Sea History 170 - Spring 2020

Page 46

Marine Art News

18th National Exhibition of the American Society of Marine Artists

The American Society of Marine Artists (ASMA) opens its 18th National Exhibition on 7 March in Virginia at the Jamestown Settlement and will include a plein-air “paint out” at the museum’s pier, where its replicas of the 1607 ships Susan Constant, Godspeed, and Discovery are docked. The exhibition will tour the country throughout 2020 and most of 2021, concluding at the Minnesota Marine Art Museum in September of 2021. Venues in between will be: the Chesapeake Bay Maritime Museum in St. Michael’s, MD, 21 May–7 September 2020; GulfQuest Maritime Museum in Mobile, AL, September–December 2020; and Burroughs-Chapin Museum of Art in Myrtle Beach, SC, January–April 2021. Check the ASMA website for details: www.americanso cietyofmarineartists.com. The Boathouse by Lisa Egeli, ASMA president

A Woman Lights the Lights of Florida

As part of Women’s Recognition Month, the National Lighthouse Museum on Staten Island will host a temporary exhibition by artist Romagean Personne. After she completed a commission to paint the Jupiter Inlet Light a few years ago, the Colorado-based artist embarked on a year-long study across the Sunshine State, which yielded paintings of all of Florida’s thirty lighthouses. The exhibition will be on display from 1–25 March. (National Lighthouse Museum, 200 The Promenade at Lighthouse Point, Staten Island, NY; Ph. 718 390-0040; www.lighthousemuseum.org)

images for marine art news courtesy of the artists

SALT: Tracing Memories, An Art Installation by Motoi Yamamoto

Mystic Seaport Museum will open an unusual exhibition by contemporary Japanese artist Motoi Yamamoto, whose primary medium is ordinary table salt. Yamamoto first began sculpting in salt following his 24-year-old sister’s death from brain cancer in 1994. More recently, his art has been dedicated to the memory of his wife of 25 years who passed away in 2016 from breast cancer.
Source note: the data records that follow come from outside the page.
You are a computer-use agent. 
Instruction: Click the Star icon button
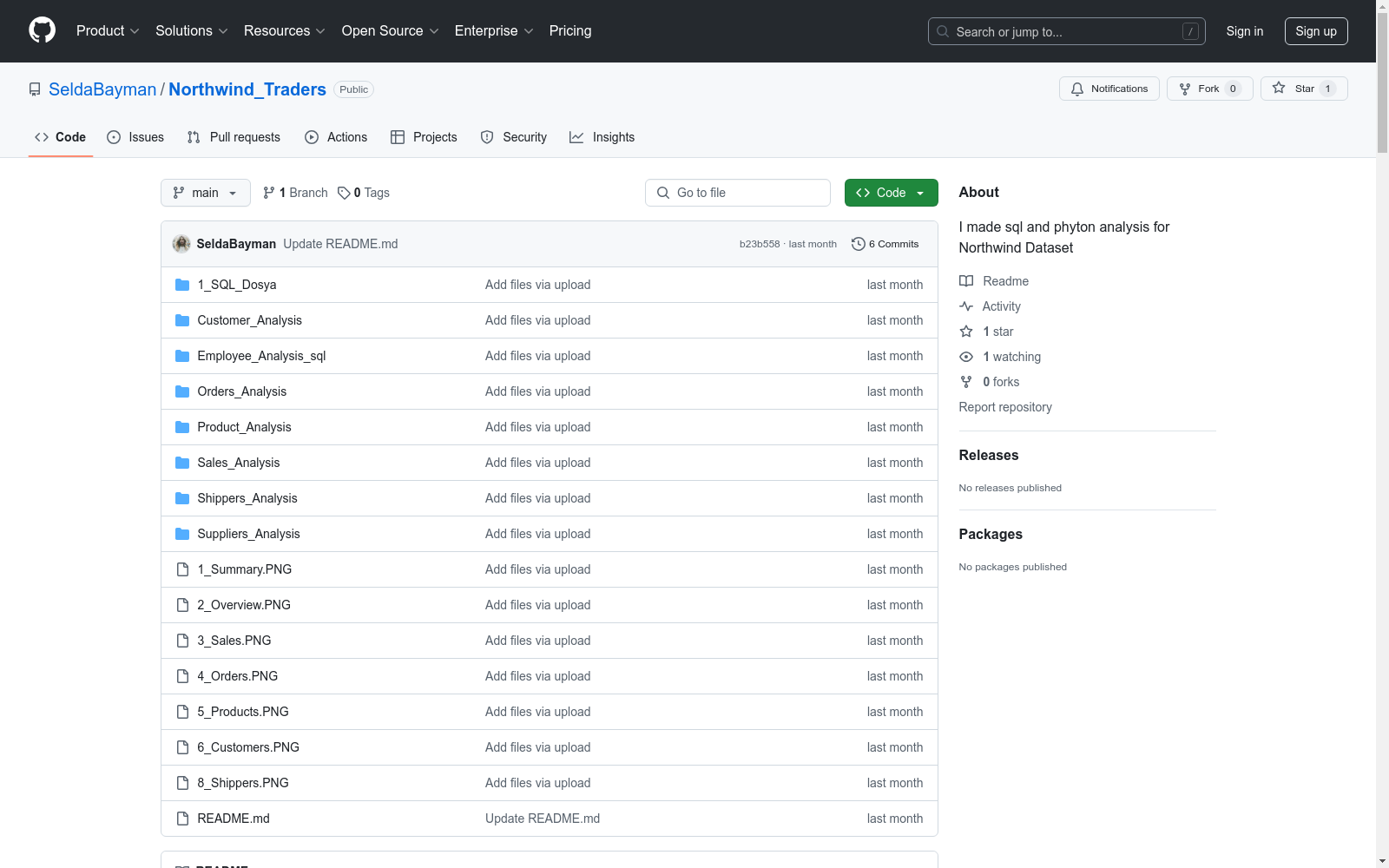pyautogui.click(x=1279, y=89)
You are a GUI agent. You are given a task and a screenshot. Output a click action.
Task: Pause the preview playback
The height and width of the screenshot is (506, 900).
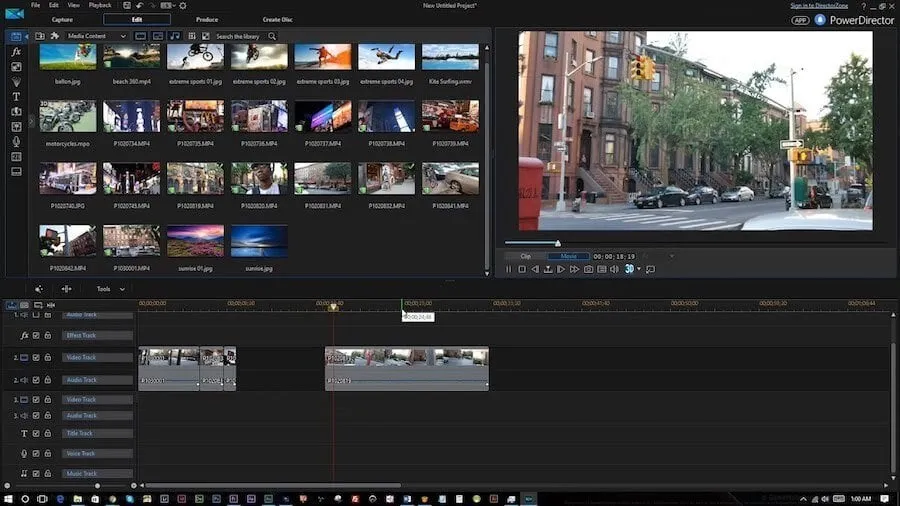508,269

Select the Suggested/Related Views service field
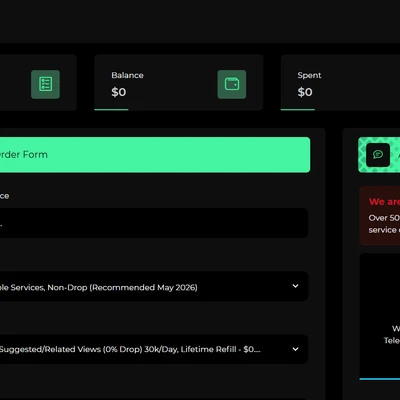154,349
The mineral has a deep cultural importance in Japanese society, for whom it represents purification and good luck. The artist will create a site-specific design that will span 1,000 square feet—one of the largest he has ever created—on the floor of the museum’s Collins Gallery. Yamamoto crafts his intricately carved shapes and images by repetitively depositing minute dabs of salt. These installations are often compared to Tibetan Buddhist monk sand mandalas, with the works dismantled at the end of the exhibition and the contents returned to the sea, representing the circular nature of life. “Salt cells (shapes drawn with salt that look like small bubbles) bind to each other, creating a final piece of work with tiny details that resemble knitted lace. The design of swirls has been used, mainly in East Asia, as a symbol of life and death, rebirth, resurrection, and eternity.” Visitors can either view the installation from the floor or ascend ramps onto platforms to gain a different perspective from a greater height. In addition, the installation will be enhanced by hands-on tables where visitors can shape their own designs out of the same type of salt used for Yamamoto’s sculpture. (75 Greenmanville Ave, Mystic, CT; www.mysticseaport.org. The exhibition opens 30 April and runs through 6 September 2020)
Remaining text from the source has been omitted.